His comments come as Hoyer Petrolog’s UK business said it had achieved a turnover of £94.4m for the year-ending 31 December 2014, a slight fall year-on-year from £96.1m in 2013 to, while pre-tax profit also fell to £2.9m from £3.6m.
“Overall sales revenues and volumes in the UK Petrolog business unit were similar to 2013, with reductions in some of our key contracts,” said Binns. He added that Petrolog shared-user fleet partly offset these reductions, alongside new fuels business in the south-east.
“Again, despite very challenging conditions underlying trading performance was reasonable, and an improvement on both expectations and on a disappointing 2013, and back to the levels of 2012,” Binns said. In financial year 2012 Hoyer Petrolog had a turnover of £85.5m with a pre-tax profit of £4.3m.

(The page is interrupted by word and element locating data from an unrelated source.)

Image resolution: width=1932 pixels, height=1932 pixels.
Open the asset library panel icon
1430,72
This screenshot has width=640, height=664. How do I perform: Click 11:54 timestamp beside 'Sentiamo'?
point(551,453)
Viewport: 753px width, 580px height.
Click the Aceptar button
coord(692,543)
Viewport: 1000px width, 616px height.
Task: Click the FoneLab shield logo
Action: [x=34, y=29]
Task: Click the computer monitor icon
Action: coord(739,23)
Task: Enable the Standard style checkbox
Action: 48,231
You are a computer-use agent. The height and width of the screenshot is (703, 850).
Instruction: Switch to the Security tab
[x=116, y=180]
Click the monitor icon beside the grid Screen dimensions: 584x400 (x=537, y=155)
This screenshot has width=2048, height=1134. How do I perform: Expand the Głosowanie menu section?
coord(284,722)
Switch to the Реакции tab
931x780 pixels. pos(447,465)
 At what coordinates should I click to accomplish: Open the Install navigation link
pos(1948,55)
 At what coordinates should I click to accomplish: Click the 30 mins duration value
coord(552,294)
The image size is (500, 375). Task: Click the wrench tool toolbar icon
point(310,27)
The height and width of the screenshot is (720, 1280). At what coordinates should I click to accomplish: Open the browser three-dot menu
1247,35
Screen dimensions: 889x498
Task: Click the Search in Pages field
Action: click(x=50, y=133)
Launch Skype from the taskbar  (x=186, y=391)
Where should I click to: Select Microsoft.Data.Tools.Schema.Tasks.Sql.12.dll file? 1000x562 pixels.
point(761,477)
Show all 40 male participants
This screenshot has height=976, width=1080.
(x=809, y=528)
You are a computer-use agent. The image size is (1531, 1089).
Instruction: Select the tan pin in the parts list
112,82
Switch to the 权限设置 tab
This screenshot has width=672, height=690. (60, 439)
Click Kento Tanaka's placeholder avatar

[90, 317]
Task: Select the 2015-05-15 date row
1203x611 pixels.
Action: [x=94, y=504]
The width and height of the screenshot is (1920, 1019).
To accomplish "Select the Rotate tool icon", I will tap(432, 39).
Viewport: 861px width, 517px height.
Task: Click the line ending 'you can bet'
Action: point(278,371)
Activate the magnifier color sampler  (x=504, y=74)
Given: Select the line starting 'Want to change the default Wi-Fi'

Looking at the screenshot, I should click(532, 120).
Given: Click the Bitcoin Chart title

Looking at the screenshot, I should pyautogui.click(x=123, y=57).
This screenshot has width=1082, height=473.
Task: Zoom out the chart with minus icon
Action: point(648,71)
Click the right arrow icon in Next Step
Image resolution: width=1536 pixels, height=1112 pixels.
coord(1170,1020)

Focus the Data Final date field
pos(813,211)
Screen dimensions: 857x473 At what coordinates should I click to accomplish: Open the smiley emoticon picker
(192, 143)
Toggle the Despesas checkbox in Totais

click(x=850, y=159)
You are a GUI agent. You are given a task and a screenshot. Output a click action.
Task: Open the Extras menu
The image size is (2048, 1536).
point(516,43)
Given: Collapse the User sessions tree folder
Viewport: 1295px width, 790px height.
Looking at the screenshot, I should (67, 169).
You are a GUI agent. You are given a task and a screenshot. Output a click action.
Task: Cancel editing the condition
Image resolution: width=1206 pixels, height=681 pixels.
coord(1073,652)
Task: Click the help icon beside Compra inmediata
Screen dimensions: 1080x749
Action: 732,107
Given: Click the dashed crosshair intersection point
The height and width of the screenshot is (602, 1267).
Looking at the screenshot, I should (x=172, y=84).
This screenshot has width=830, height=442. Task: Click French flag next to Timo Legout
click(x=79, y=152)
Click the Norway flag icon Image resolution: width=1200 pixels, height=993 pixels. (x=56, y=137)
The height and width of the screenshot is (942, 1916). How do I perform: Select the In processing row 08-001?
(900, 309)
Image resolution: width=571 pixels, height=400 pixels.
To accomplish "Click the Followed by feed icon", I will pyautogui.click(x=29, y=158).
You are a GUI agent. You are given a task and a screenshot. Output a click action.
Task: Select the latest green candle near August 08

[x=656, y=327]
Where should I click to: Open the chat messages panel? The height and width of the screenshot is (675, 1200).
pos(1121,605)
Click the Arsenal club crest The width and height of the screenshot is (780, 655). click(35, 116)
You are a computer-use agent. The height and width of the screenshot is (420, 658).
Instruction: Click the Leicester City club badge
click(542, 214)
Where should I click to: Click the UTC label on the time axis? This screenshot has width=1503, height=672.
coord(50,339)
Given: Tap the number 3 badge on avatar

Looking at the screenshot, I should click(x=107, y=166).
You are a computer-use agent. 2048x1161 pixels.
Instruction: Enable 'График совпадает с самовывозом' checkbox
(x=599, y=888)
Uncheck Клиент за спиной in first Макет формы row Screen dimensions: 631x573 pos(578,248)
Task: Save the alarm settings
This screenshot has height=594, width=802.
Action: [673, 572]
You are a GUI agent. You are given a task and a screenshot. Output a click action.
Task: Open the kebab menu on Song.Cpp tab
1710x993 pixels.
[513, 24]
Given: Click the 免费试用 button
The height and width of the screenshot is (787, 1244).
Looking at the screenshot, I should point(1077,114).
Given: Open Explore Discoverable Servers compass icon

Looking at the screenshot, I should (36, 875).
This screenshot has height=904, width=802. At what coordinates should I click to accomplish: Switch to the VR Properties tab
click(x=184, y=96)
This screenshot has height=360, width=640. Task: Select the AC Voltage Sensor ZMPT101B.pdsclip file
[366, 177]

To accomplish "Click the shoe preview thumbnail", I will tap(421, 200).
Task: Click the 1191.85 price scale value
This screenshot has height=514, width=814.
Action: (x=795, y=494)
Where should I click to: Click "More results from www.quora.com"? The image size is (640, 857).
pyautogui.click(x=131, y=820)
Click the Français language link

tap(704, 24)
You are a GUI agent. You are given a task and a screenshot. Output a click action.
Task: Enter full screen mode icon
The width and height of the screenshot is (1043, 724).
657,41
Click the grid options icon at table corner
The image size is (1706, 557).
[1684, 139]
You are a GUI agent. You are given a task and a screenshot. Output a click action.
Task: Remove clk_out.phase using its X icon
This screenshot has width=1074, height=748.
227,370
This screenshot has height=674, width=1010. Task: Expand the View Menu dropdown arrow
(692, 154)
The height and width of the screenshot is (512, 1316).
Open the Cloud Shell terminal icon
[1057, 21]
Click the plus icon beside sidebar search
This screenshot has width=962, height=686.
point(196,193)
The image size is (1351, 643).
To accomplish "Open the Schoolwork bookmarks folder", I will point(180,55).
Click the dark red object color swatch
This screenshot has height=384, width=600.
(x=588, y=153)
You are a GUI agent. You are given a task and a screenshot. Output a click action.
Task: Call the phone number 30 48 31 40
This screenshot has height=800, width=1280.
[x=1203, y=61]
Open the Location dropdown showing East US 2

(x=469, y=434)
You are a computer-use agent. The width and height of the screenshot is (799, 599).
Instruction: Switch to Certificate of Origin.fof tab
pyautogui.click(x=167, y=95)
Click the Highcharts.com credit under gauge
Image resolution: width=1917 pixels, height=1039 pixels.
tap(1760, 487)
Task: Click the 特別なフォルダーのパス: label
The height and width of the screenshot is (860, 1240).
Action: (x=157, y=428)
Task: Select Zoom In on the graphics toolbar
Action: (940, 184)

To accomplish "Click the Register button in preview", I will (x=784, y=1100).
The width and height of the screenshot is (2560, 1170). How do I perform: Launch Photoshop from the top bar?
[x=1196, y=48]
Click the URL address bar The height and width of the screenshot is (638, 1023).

Binns said the results reflected Hoyer’s view of what it sees happening in the market where its long standing oil major customers were “losing fuels volume and market share whilst retail specialist network customers are being successful as they aggressively gain both additional volumes and market share”.
Internationally, Hoyer saw turnover rise to €1.1bn (£813.7m), from €1.08bn in 2013, with EBITDA also rising to €99.2m, from €90.9m in the previous financial year. In its annual report Hoyer said its Petrolog division, which moves fuels and bitumen in 11 European countries, had seen turnover only marginally higher year-on-year due to currency effects. With the pound strengthening against the Euro, turnover from logistics contrats in the UK increased accordingly.
Hoyer operates a further five divisions alongside Petrolog: Chemilog; Gaslog, Deep Sea; Foodlog and Techlog. Last week Hoyer acquired Norwegian bulk haulier Gran Taralrud, adding it to its Petrolog business - which accounted for 21% of total group turnover.